I adore my children, truly, and I believe they are the most incredible beings to ever grace this earth. But here’s the thing: I don’t think they should receive trophies just for showing up at soccer practice on a Tuesday. It seems like every little achievement nowadays warrants a medal—like a ribbon for turning five or a certificate for participating in the school orchestra, where participation is a given. I once attended an awards ceremony where my son received a certificate simply for being nice to a friend… once. Is this really the standard we are setting? Our kids now expect accolades for basic kindness, and I can’t help but wonder how this impacts their sense of responsibility. No wonder my son rolls his eyes when I ask him to clean his room—after all, he’s a trophy-winner in kindness.
Unrealistic Expectations
Why are we creating such unrealistic expectations? Adult life doesn’t come with a trophy for every small task. Honestly, I would prefer a cash bonus over any award. A nice plaque is great, but how about a $100 bill instead? Or maybe a coupon to Target? I certainly don’t receive recognition every time I clean the bathroom or manage a grocery run with two kids in tow, although I believe I deserve some acknowledgment for that. All I get are the complaints over dinner, but where’s my trophy?
The Graduation Ceremony Dilemma
I might be in the minority, but I also don’t see the necessity for graduation ceremonies at every minor milestone. I can’t even recall graduating from preschool, kindergarten, fifth grade, or junior high—why do we put ourselves through this? Is it just an excuse to gather, eat cookies, and chat about how wonderful our kids are? I would much rather skip the lengthy ceremony, where I find myself silently urging my daughter to stop picking her nose in front of a crowd. Doesn’t she realize everyone can see her?

• **Direction 1**
Transcribe a passage from the essay above on trophies and graduation ceremonies for kids, beginning at the words "The Graduation Ceremony" and stopping after "can see her?".
• **Direction 2**
Translate this sentence from the essay above on trophies for kids into Spanish: "Adult life doesn’t come with a trophy for every small task."
• **Direction 3**
Write the next part of the essay above on trophies and graduation ceremonies for kids, picking up right after its final sentence.

• **Available data**
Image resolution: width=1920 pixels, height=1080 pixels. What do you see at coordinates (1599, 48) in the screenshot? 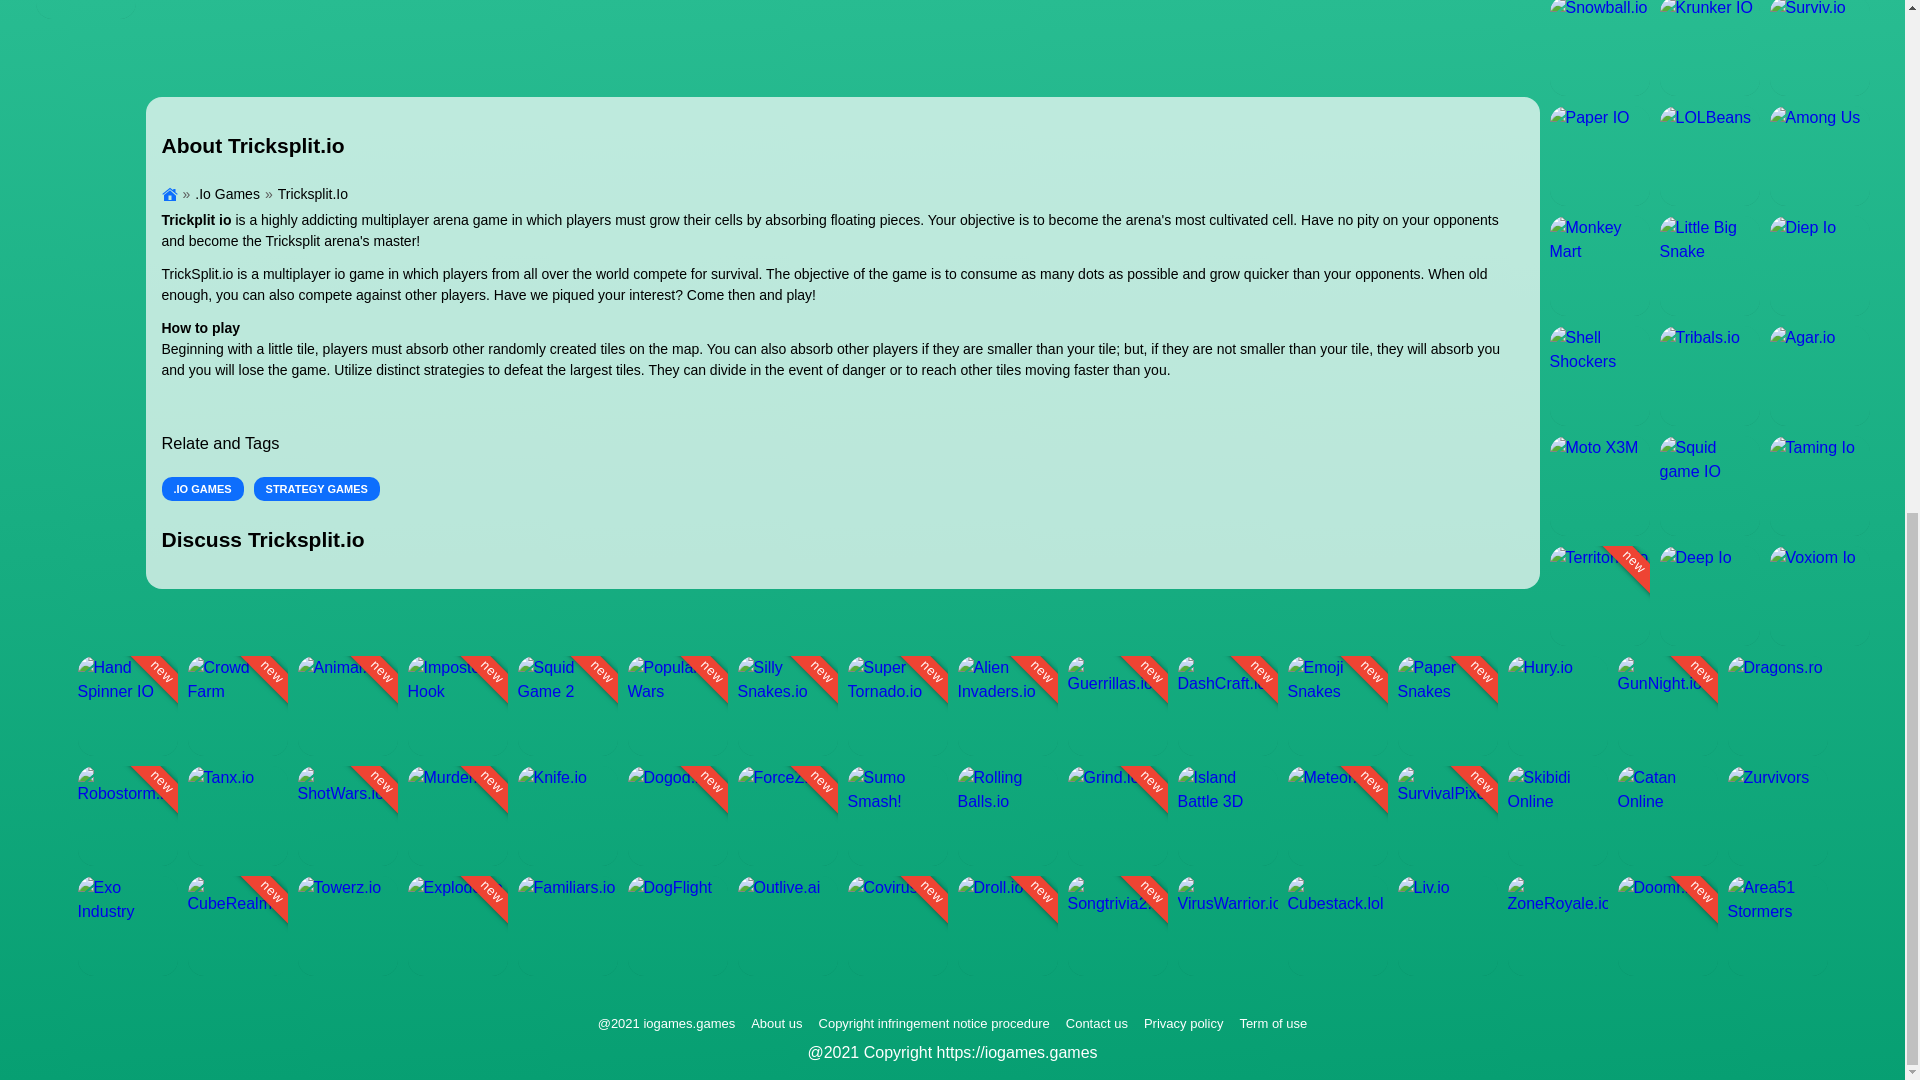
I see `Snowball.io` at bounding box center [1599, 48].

• **Exercise result 1**
The Graduation Ceremony Dilemma
I might be in the minority, but I also don’t see the necessity for graduation ceremonies at every minor milestone. I can’t even recall graduating from preschool, kindergarten, fifth grade, or junior high—why do we put ourselves through this? Is it just an excuse to gather, eat cookies, and chat about how wonderful our kids are? I would much rather skip the lengthy ceremony, where I find myself silently urging my daughter to stop picking her nose in front of a crowd. Doesn’t she realize everyone can see her?

• **Exercise result 2**
La vida adulta no trae un trofeo por cada pequeña tarea.

• **Exercise result 3**
Expectations and Their Consequences
These days, everything is expected. My children anticipate stickers at every store visit, awards at every event, and constant praise for every appropriate interaction. But why? This is the precedent we’ve established. The stickers become a source of amusement as they end up stuck to my rear end, while the medals and trophies collect dust in the toy bin, losing their significance. At some point, the awards lose all meaning. After a brief moment of excitement over a shiny new object, they clutter my home without my kids even remembering why they received them.
Recognizing Genuine Effort
Of course, my kids have unique talents, and there are occasions when their hard work deserves recognition. Acknowledgment of genuine effort is valuable; however, the sheer volume of awards has diluted their worth. In our attempt to make everyone feel special, the importance of the awards is compromised.
Fostering Intrinsic Motivation
Let’s focus on raising kind individuals who understand that they shouldn’t expect recognition for simply fulfilling their responsibilities. This emphasis on extrinsic rewards detracts from the intrinsic motivation to do good. We shouldn’t do things for accolades; we should do them because they are enjoyable, fulfilling, or simply because it’s the right thing to do.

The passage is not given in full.